Inside, there is a brief summary of someone’s (often a complete stranger’s)
medical need, usually a life-saving operation, and a list of names with numbers
next to them, detailing their donations to the procedure. With these types of
immediate needs – healthcare, food, shelter – people know there is simply no
other alternative that involves waiting for the government to step in, and so
carry on in a sort of resigned solidarity. The fact that people are giving up
on the NHS and begging to borrow money for private healthcare, and the rising
dependence on food banks (none of which translated into punishment for the
Tories), shows that in that sense, the UK has been an emerging markets country
under the Conservatives for some time. Living in what feels like the final
stage of grief, we have long been yoked by a fatalism that things cannot get
better.
Not any
more. Something has shifted. Taken too far, the conditions that make people
give up on politics can jolt them back into anger. People can accept that
government is dead, but that doesn’t mean another can’t be brought to life. The
result is civil disobedience. Reported as “disruptions” and “strike chaos”,
these are in fact a healthy, and to be honest, much delayed, response to the
terminus that the country has reached during a cost of living crisis where
private capital, rightwing government and leftwing opposition have all but
agreed that only over their dead bodies will the state intervene to transfer
wealth from the rich to the poor.
The scale
of this realisation can be measured in strikes, and the number of industries
and regions they span. There are strikes planned in England, Scotland and Wales
across the transport system, logistics, waste recycling and street cleaning,
and Royal Mail. Nurses are also balloting for strikes, and so are
communications workers. These are expected to affect everything from public
transport to supply chains in supermarkets. This is not to mention the wildcat
strikes that began taking place in recent weeks, with thousands of
non-unionised employees walking out at factories and Amazon facilities.
Alongside
organised strike action, informal and anonymous groups are setting up and
sharing plans to put pressure on the government if it fails to address the
energy crisis. More than 100,000 people so far have joined Don’t Pay UK, which
threatens mass non-payment of energy bills if 1 million people sign up. “We are
showing the powers that be that our collective power will force an end to this
crisis,” the organisation says. Enough is Enough, a campaign to fight the cost
of living crisis, launched its first event last week with little publicity and
a shoestring budget. There were queues around the block to enter.
This is
nothing less than a public and workforce on a collision course with a model of
governance that has so centrally embedded weak regulation and small state
ideology that it is heresy to speak against it. The conventional economic
wisdom is a dictatorship of capitalist fictions presented as unassailable
reality. That is why it is only those from outside the political sphere, such
as Mick Lynch of the RMT and the consumer rights campaigner Martin Lewis, or
those who are distant and divested from it enough, such as Gordon Brown, who
have the language, the moral clarity and the sense of urgency to point out that
the emperor has no clothes.
One
plaintive lament in some parts of the media has been “where are the grownups”?

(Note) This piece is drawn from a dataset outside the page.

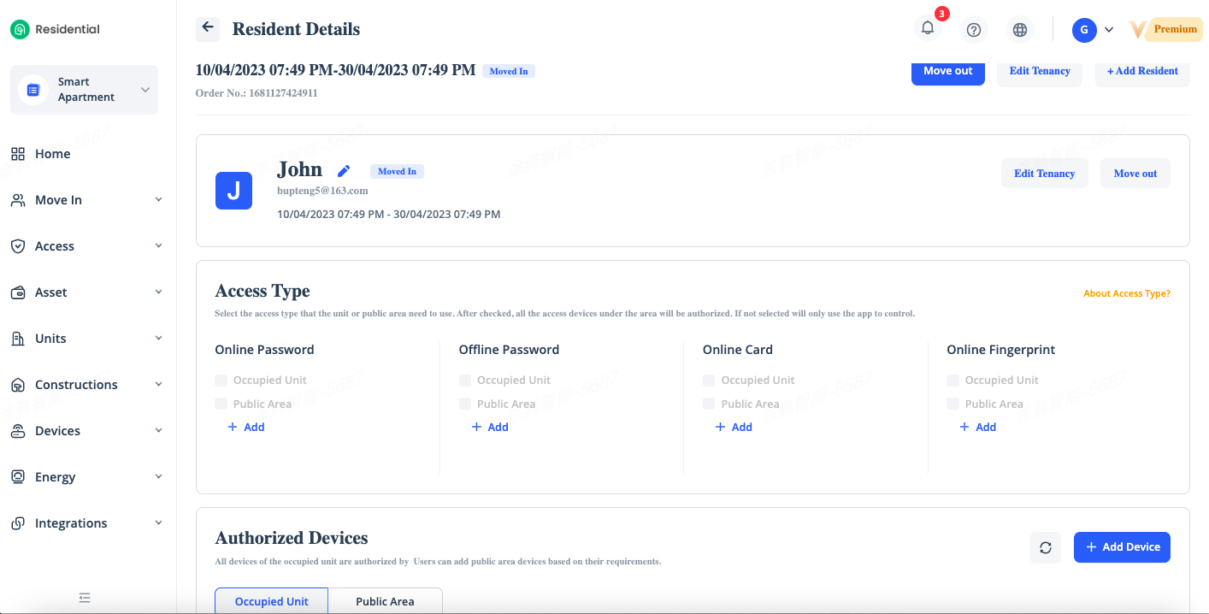
Task: Click the help question mark icon
Action: click(973, 30)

The bad news is that the “grownups” did this. The good news is that more and
more people are beginning to realise that. The result is an opening of space
for the thing we are constantly told is the indulgence of the amateur and the
unrealistic – imagination. The public’s response to the cost of living crisis
is more energetic, promising, compassionate and righteous than anything we have
seen in a long time. If that brings about the kind of disruption we only see
abroad in more unstable places, then that is only because it is the appropriate
response to our own instability. Here’s to being more like an emerging markets
country.
The headline on this article was amended on 22
August 2022 to refer to the UK rather than England.